Buying fuel with credit requires fuel-driven output to service then retire the debts. Nothing else will do! Non- fuel output is too slender of means to have any effect on indebtedness. This is Japan’s ‘productivity trap’ and ours as well. The world desperately needs less destructive production methods, and we humans know what these are. Non- destructive production cannot return the surpluses necessary to retire the debts incurred to bring the destructive methods into use in the first place.

Because the economic argument does not include energy in any calculation the European establishment writhes in agony attempting to escape the productivity trap: (Economist)

Trichet’s long game

DESPITE being almost alone in its hard-line opposition to any form of Greek debt restructuring, the European Central Bank looks set to win the current round of Greek bail-out negotiations. As my colleagues have noted, an informal and voluntary debt rollover won’t deal with Greece’s underlying insolvency, and may make a future restructuring more complicated. This can-kicking exercise will end in tears.

Delay does, however, affect the likely political consequences of a debt restructuring. Research from JPMorgan, highlighted by FT Alphaville over the weekend, shows how euro-zone states are increasingly responsible for Greek debt (directly or indirectly through the ECB) as private creditors’ bonds mature and the bail-out tab rises. Future debt restructuring will be more costly for European states and fiscal integration more attractive.

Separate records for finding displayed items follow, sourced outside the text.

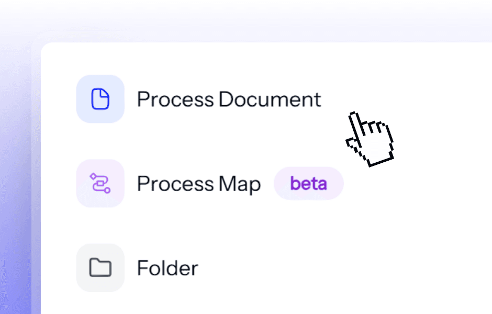This screenshot has height=314, width=492.
Task: Choose Process Map from the list
Action: coord(210,184)
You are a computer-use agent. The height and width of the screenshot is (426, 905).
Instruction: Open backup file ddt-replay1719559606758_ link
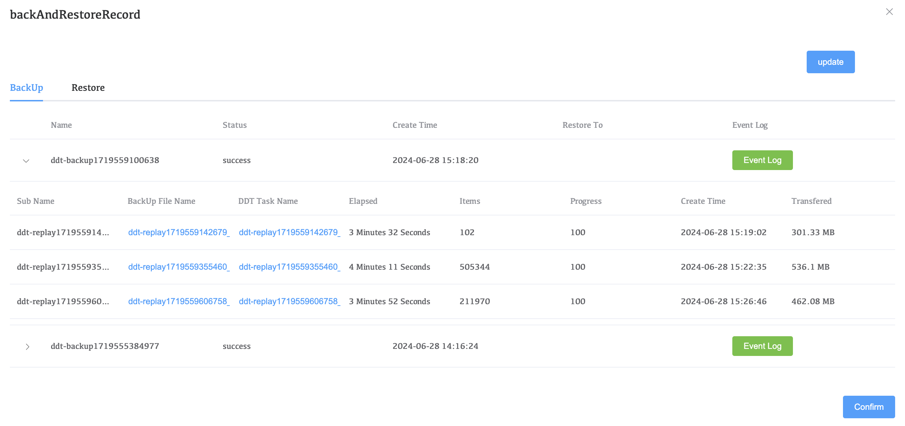coord(179,301)
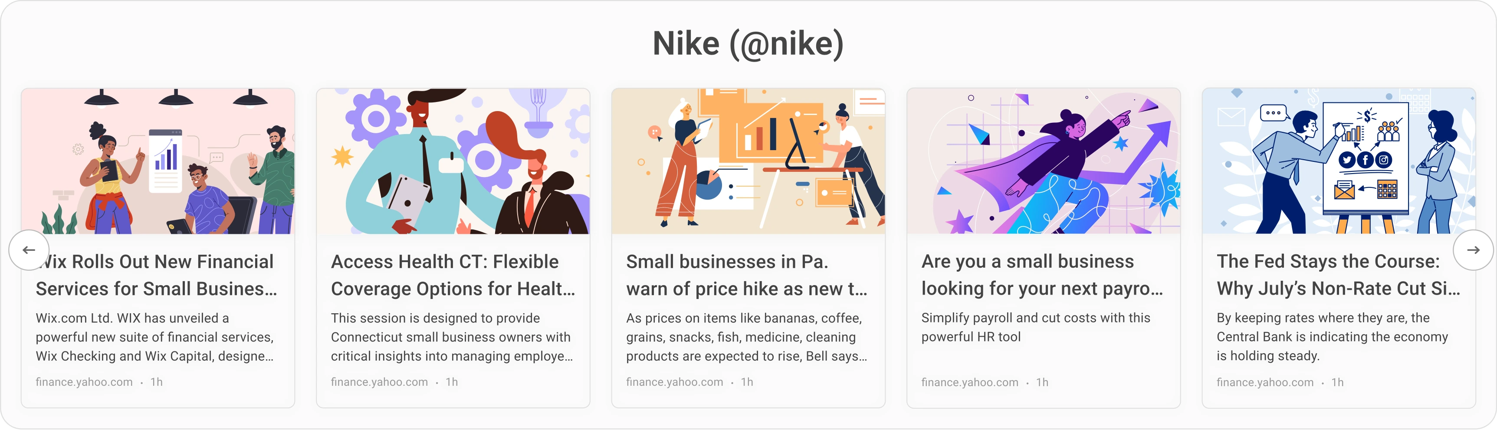Click 'By keeping rates where they are' description
This screenshot has height=430, width=1497.
click(x=1332, y=336)
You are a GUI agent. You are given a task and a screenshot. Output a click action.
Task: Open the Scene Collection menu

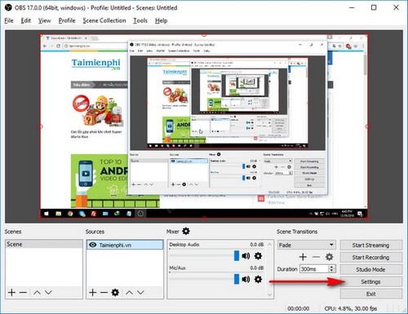tap(104, 20)
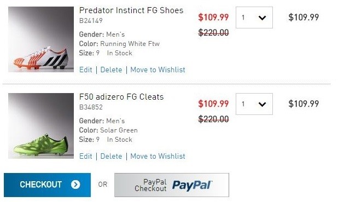Move F50 adizero cleats to Wishlist

158,156
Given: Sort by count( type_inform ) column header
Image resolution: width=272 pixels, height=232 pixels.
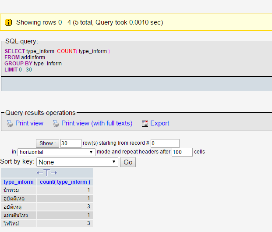Looking at the screenshot, I should click(x=65, y=182).
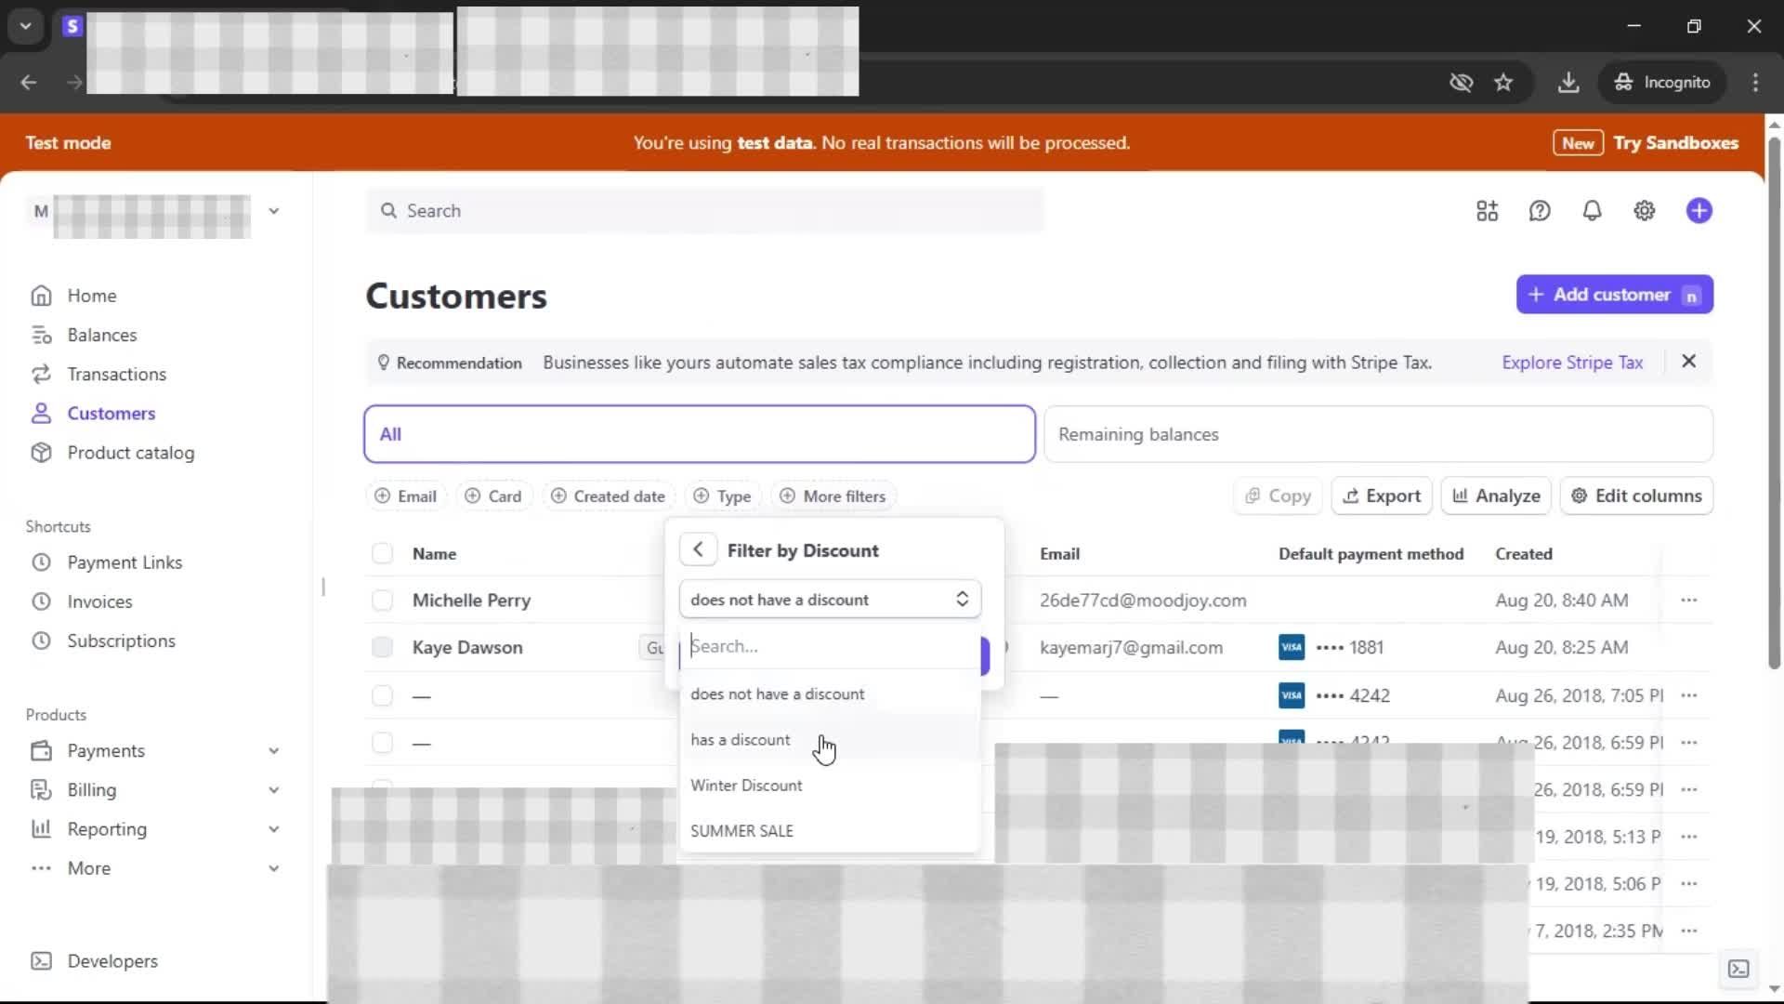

This amounts to the advance of European integration by the back door, a time-honoured EU tradition. Judging by his provocative remarks at the Charlemagne prize ceremony—an award previously given to the euro itself—that may well be Jean-Claude Trichet’s goal in seeking to defer a debt restructuring. And the ECB, like any human institution, responds to the political perspective and personal ambitions of its leadership.

A meltdown is a meltdown is a meltdown: energy- driven austerity elbows monetary policy out of the way. Central bankers cannot not effect energy outcomes except by constricting money supplies and effecting energy conservation by ‘other means’.

Heaven forbid there would be an honest discussion about energy and how it relates to an economy that has outlived its usefulness. Meanwhile, the establishment greases up the ass clowns of austerity and — like the Japanese nuclear teams — hopes for the best..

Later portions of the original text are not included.